Dengan demikian, menurut Muslim A. Kadir ilmu-ilmu Islam (termasuk Ilmu pendidikan Islam) memang mengakui pengalaman inderawi, rasio, dan makna dibalik fakta sebagai sumber pengetahuan manusia. Namun Muslim A. Kadir mengingatkan bahwa itu tidak berarti bahwa ilmu-ilmu Islam menerima sepenuhnya empirisme, positivisme, rasionalisme, atau filsafat phenomenologi yang melandasai filsafat ilmu di Barat secara bulat. Jika harus dirumuskan, maka dapat dikatakan bahwa Islam membenahi atau mendudukperankan sumber-sumber pengetahuan tersebut pada proporsi sebenarnya di dalam seluruh keberadaan alam semesta. Realitas inderawi bukanlah suatu yang terlepas dari realitas rasional dan transendental lainnya. Keseluruhannya merupakan kesatuan wujud.[6]

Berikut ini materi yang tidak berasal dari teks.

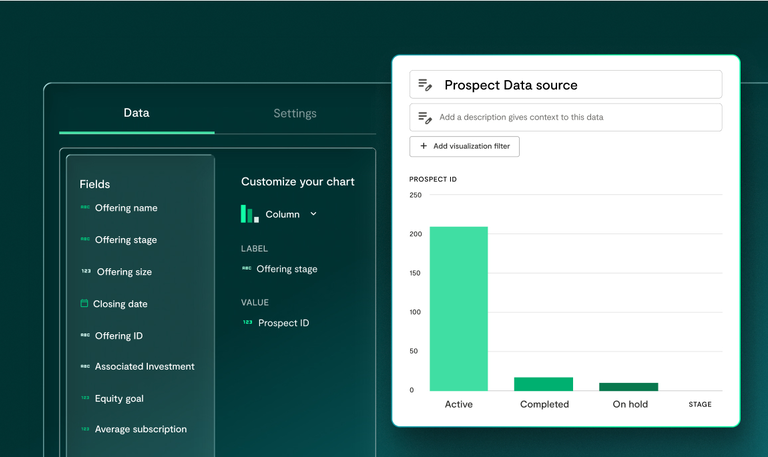Select the Data tab
The image size is (768, 457).
tap(136, 114)
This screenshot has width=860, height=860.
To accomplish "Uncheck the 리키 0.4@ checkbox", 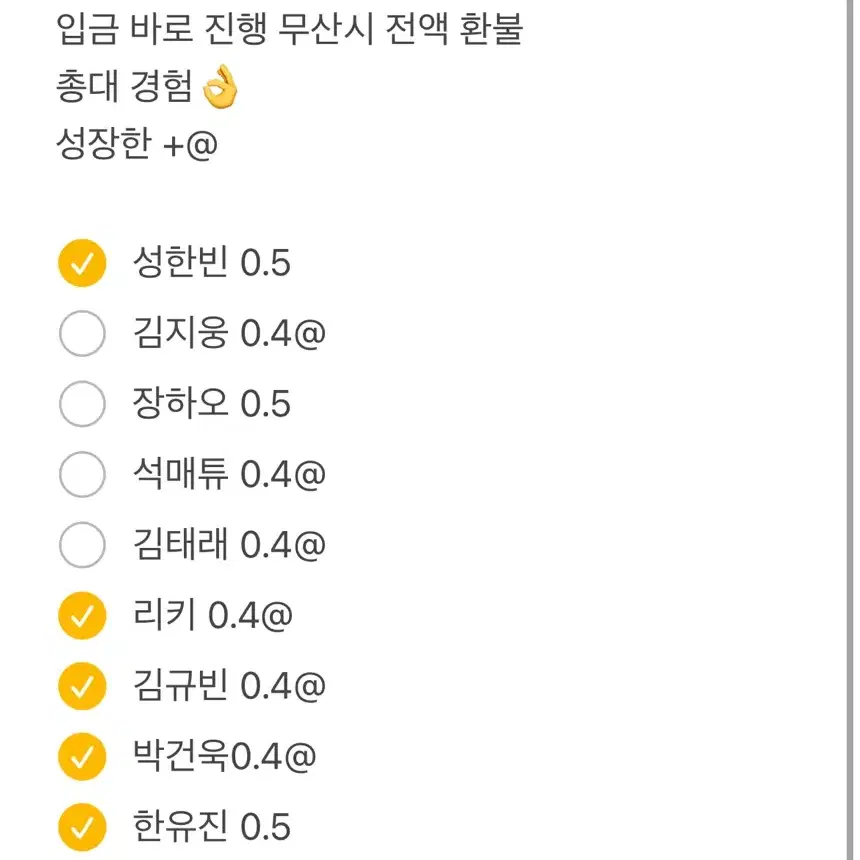I will pyautogui.click(x=82, y=615).
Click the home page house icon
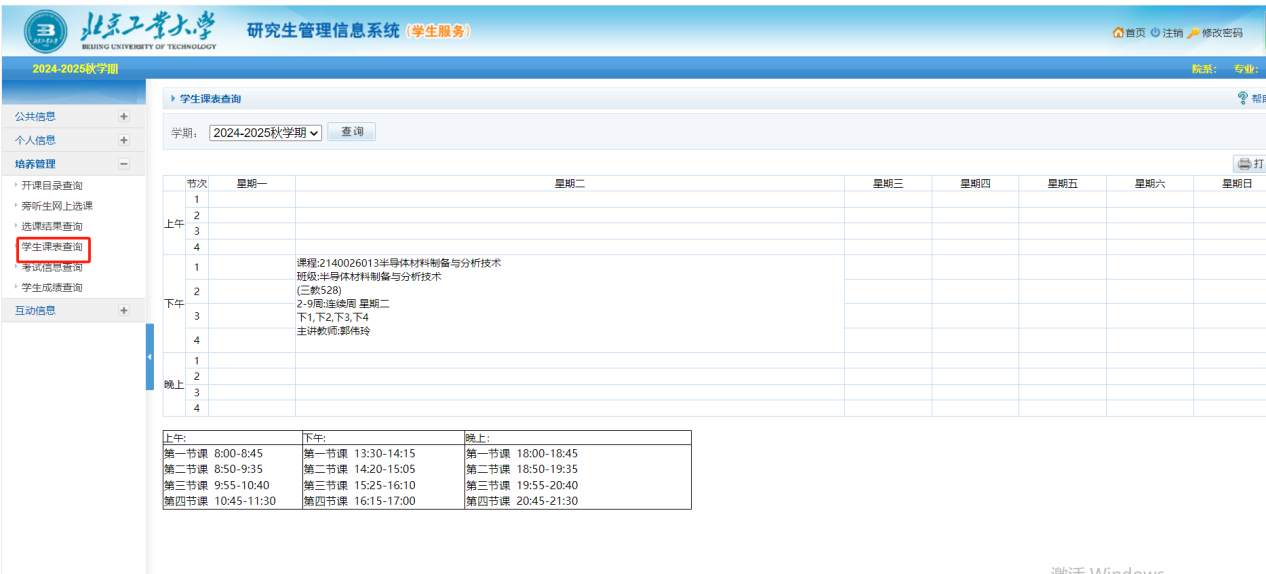Viewport: 1266px width, 574px height. point(1118,33)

Karena itu, wujud ilmu pendidikan Islam yang didasari filsafaf ilmu seperti di atas akan melahirkan ilmu pendidikan yang normatif, teoritik dan empirik sebagai satu kesatuan dengan tetap berdiri pada pijakan dasarnya yaitu Islam.
Selanjutnya, tesis epistemologis pendidikan Islam yang ditawarkan oleh Noeng Muhadjir menggunakan logika pembuktian induktif, deduktif dan reflektif. Logika pembuktian induktif probabilistik digunakan untuk menjangkau phenomena yang tidak terkait dengan nilai; logika pembuktian deduktif probabilistik digunakan untuk phenomena yang terkait dengan nilai; sementara penggunaan logika reflektif probabilistik digunakan untuk menangkap kebenaran wahyu yang bersifat mutlak dengan mengaplikasikan metode tafsir tematik. Dari sini interpretasi terhadap wahyu akan dapat menangkap makna yang konprehensif sehingga dapat dijadikan sebagai landasan filosofis pendidikan Islam dan pada sisi lainnya dapat dijadikan sebagai grand theory pendidikan Islam.
3. Sumber Ilmu
Sumber ilmu utama dalam Islam adalah Allah melalui “ayat-ayat-Nya” (teks dan realitas). Ayat sebagai sumber ilmu ini terbagi dua, ada ayat verbal dan ada ayat non-verbal. Ayat verbal dalam Islam adalah Alquran yang wujud nyatanya berbentuk kitab suci berupa rangkaian teks-teks tertulis yang berisi firman Allah. Untuk membaca dan memahaminya manusia memerlukan kemampuan metodologi interpretasi untuk menggali ilmu darinya. Untuk membantu interpretasi itu Islam juga memiliki sabda Nabi berupa hadis sebagai interpreter pertama dan wujud operasional dari ayat-ayat itu. Hadis Nabi yang sekarang berupa teks-teks juga memerlukan kemampuan metodologi interpretasi untuk memahaminya (metode syarah hadis). Ayat non-verbal adalah ayat tidak tertulis yang terwujud pada realitas alam raya. Ayat ini terbentang luas di alam dan pada diri manusia sendiri sebagai pembaca dan interpretator ayat. Ayat non-verbal ini adalah “bacaan universal” yang terdiri dari beberapa bagian sebagaimana yang disebutkan oleh Muhammad Iqbal dan Fazlurrahman di bawah ini.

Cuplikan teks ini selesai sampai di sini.